Dari syair tersebut dapat dipahami bahwa syarat-syarat pencari ilmu adalah mencakup enam hal, yaitu :
(1)   Kecerdasan (dzaka’) ; yaitu penalaran, imajinasi, wawasan, pertimbangan dan daya penyesuaian sebagai proses mental yang dilakukan secara cepat dan tepat. Jenis-jenis kecerdasan meliputi: (1) kecerdasan intelektual (2) kecerdasan emosional, (3) kecerdasan moral (4) kecerdasan spiritual (5) kecerdasan qalbiyah atau ruhaniyah.
(2)   Memiliki hasrat (hirsh) ; yaitu kemauan, gairah, moril dan motivasi yang tinggi dalam mencari ilmu. Motivasi (Motivation) ; yaitu dorongan, keinginan, kebutuhan dan daya yang sejenis yang mengarahkan perilaku dalam pendidikan.
(3)   Sabar adalah menahan (al-habs) diri, atau lebih tepatnya mengendalikan diri, yaitu menghindarkan seseorang dari perasaan cemas, marah dan kekacauan. Sabar menjadi kunci bagi keberhasilan dalam belajar, karena sabar merupakan inti dari kecerdasan emosional.
(4)   Mempunyai seperangkat modal dan sarana (bulghah) yang memadai dalam belajar. Dalam hal ini, biaya dan dana pendidikan menjadi penting, yang digunakan untu kepentingan honor pendidik, membeli buku dan peralatan sekolah, dan biaya pengembangan pendidikan secara luas.
(5)   Adanya petunjuk pendidik (irsyad ustadz), sehingga tidak terjadi salah pengertian terhadap apa yang dipelajari.

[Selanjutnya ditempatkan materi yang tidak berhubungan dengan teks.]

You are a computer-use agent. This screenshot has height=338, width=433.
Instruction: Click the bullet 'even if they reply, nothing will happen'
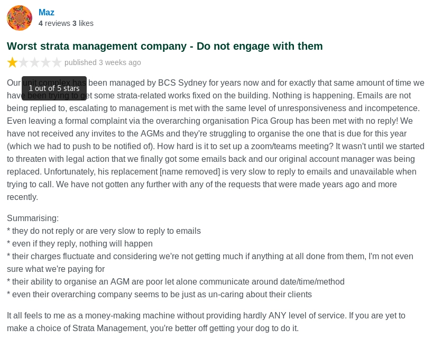pos(80,243)
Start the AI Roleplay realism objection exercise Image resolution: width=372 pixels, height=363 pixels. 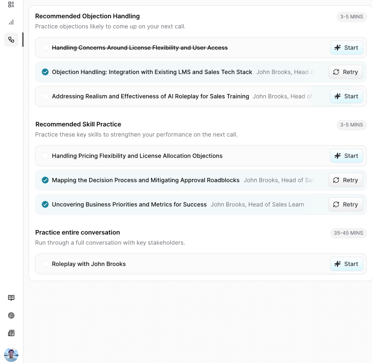346,96
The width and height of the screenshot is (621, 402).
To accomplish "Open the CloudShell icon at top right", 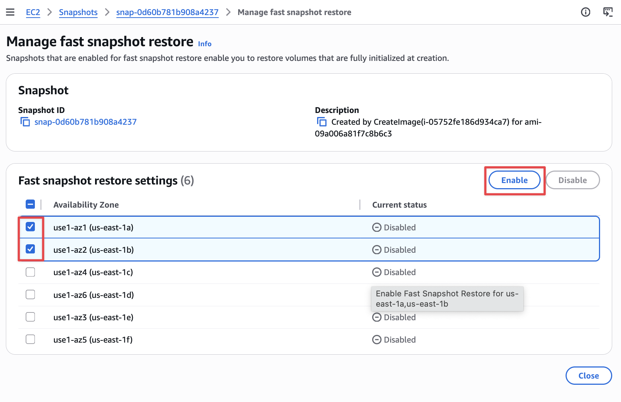I will (608, 12).
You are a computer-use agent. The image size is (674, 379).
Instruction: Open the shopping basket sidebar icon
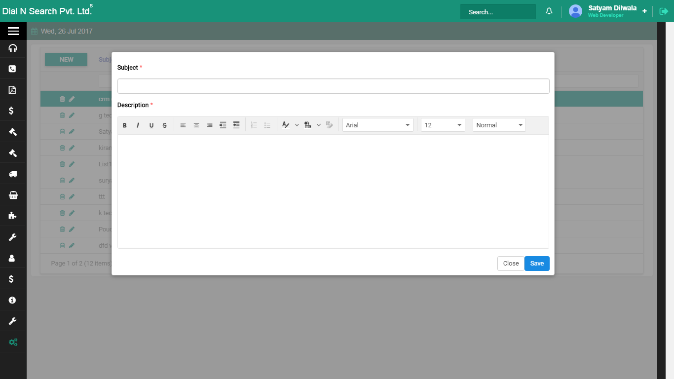pyautogui.click(x=13, y=195)
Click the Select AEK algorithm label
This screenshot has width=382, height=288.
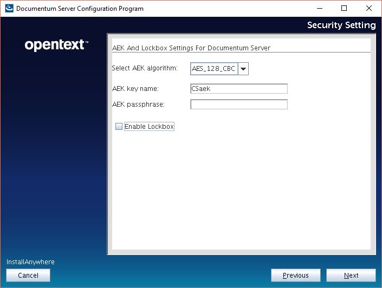pyautogui.click(x=145, y=68)
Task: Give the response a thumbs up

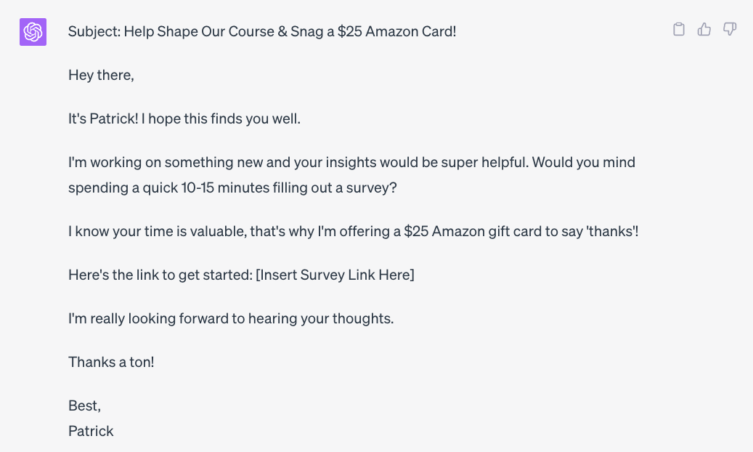Action: [704, 29]
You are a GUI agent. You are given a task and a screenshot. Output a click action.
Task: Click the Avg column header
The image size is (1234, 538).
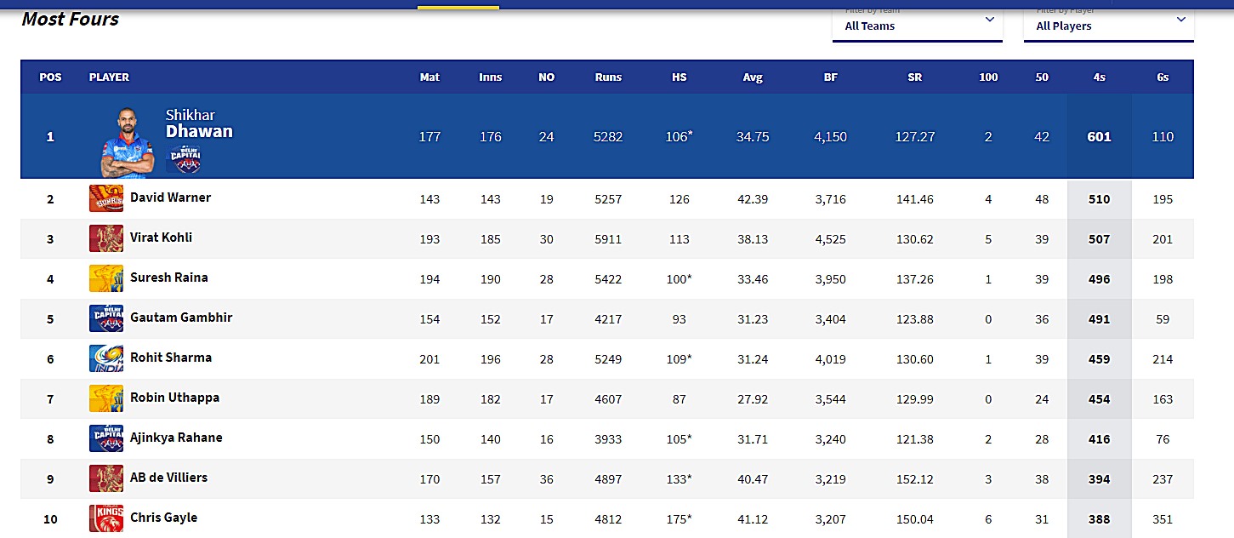[753, 77]
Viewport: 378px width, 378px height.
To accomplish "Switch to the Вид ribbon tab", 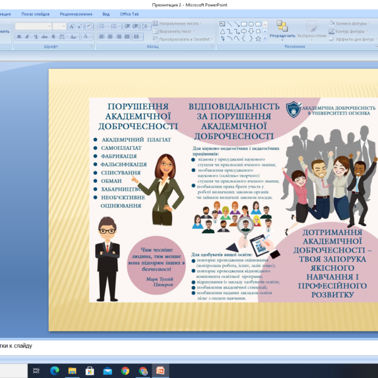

(6)   Masa yang panjang (thuwl al-zaman), yaitu belajar tiada henti dalam mencari ilmu sampai pada akhir hayat.
DAFTAR PUSTAKA
Nawawi, Hadari , Organisasi Sekolah dan Pengelolaan Kelas, Jakarta : Haji Masagung, 1985
 Mujib Abdul, Ilmu Pendidikan Islam, Jakarta: Kencana, 2010.